The Secret Service faces an unprecedented situation and the risks are up 400 percent.
And people should not crash parties, particularly state dinners.
But he's OUR president. I don't want security to ever be to the point that our president is not accessible to us.
Yes, I want alert protection for our president.
But I don't want him sealed off in a bubble available only to hand selected audiences at all times.
The gate crashers, and I'm not giving them the attention they want by naming them, were still screened.
At other events when the president goes to Five Guys or gas stations, the people are not going to be screened.
Do we want a president walled off from us?
I've seen several presidents in person, from Reagan to Obama. A few years ago I saw then President Clinton immediately after Thanksgiving after he went to a public golf course not far from Camp David. It was dusk by the time he finished. Some how word spread and people showed up, a not large crowd, but about 50 people. None were screened. They just stood behind yellow crime scene tape. It was fairly dark as Clinton approached them.
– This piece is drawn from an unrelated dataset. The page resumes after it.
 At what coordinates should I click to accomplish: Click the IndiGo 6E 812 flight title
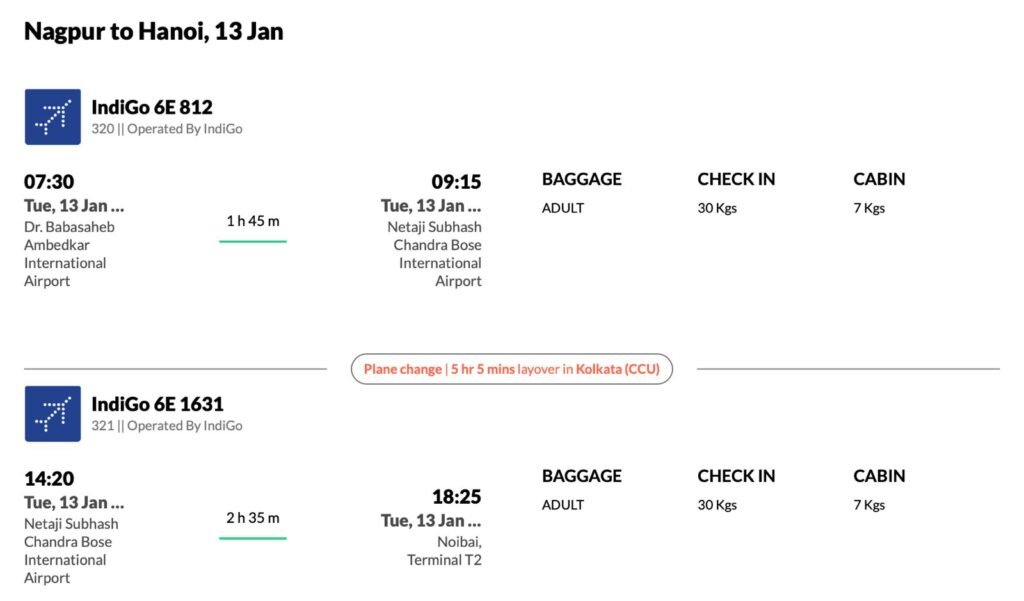152,107
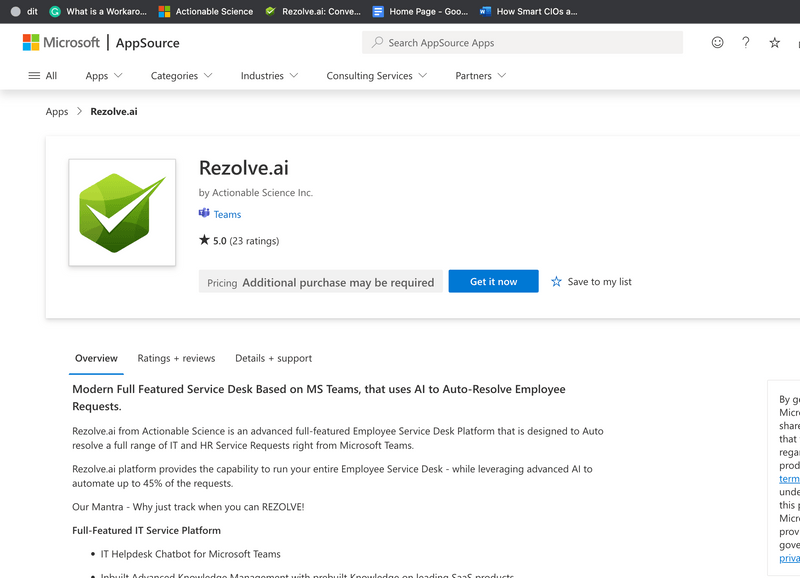Open the Consulting Services menu

pyautogui.click(x=376, y=75)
I'd been in enough situations in life involving yellow crime scene tape to recognize when police officers are concerned, alert, and at extremely heightened alert. The agents squeezed in tight around him and two had their hands on his jacket ready to pull him down.
With the darkness and the closeness of the people, it would have been impossible to have stopped a determined assassin.
The Big Dawg did not even seem to notice. Nonchalantly, with a Big Dawg grin, he walked up to the people, greeted each warmly, listened to them, shook hands with them. This was at the height of the Republican Hate Machine cranked to 11 and he made sure he was the president of everyone there.
I'm not naive. This is a dangerous world and we elected an African American man in a society that is too armed and too racist to give any of us comfort.
But we're a democratic society. We had a president before who lived in a bubble. I want my president to be secure as possible, I want smarter and better protection for him.
I also want to be able to shake hands with him some day too. Out in the street or at a public golf course. In our America.